Passports, visas, residence and work permits, and journalists’ overseas accreditations have been a recurring thread in my work for the last few years*—the inevitable result of writing about an American journalist who spent much of her life in Europe. Working her way through bureaucratic red tape to be sure she had the correct permissions to go where she she needed to be was a fact of life for Sigrid Schultz. She took it seriously, even when the home office back in Chicago thought she was being fussy, because she knew border officials in Europe took proper documentation seriously.
In the years between the two world war, when Schultz was active, official identity documents were important. Millions of people were left stateless by a combination of the changes that reshaped the map of Europe, the revolutions and subsequent civil war in Russia, the Armenian genocide in the former Ottoman Empire and the constant small-scale wars between the new states created by the peacemakers in Versailles. Without valid passports, homeless refugees found it almost impossible to find asylum in countries that were already in economic distress due first to the ravages of war and later to the great depression.

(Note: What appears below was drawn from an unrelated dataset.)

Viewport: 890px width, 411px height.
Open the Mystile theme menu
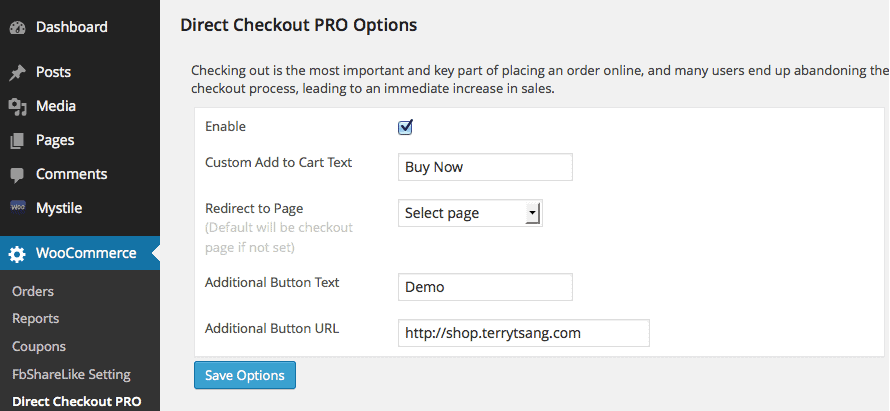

A Norwegian polar explorer turned diplomat named Fridtjof Nansen had successfully organized the repatriation of prisoners of war after World War I. In 1921, the League of Nations named him head of the Office of the High commissioner for Refugees, with a mandate to repatriate the refugees or arrange for them to be distributed between other countries. It soon became clear the many of the refugees couldn’t or wouldn’t return to the countries they had left.
His budget did not allow him to give direct aid to refugees. Instead he proposed a solution that became known as the Nansen passport—a certificate issued by the country in which the homeless had taken refugee that served as both a valid form of identification and a travel permit. The passport did not grant its holders citizenship, but it allowed them them to cross borders in search of work and family members and protected them from deportation.* It was ultimately recognized by 52 countries.
Roughly 450,000 refugees, most of them Russian and Armenian, carried Nansen passports between between 1922 and 1942.
*It also provided governments with a tool for tracking refugees. Identity documents always have a dark side.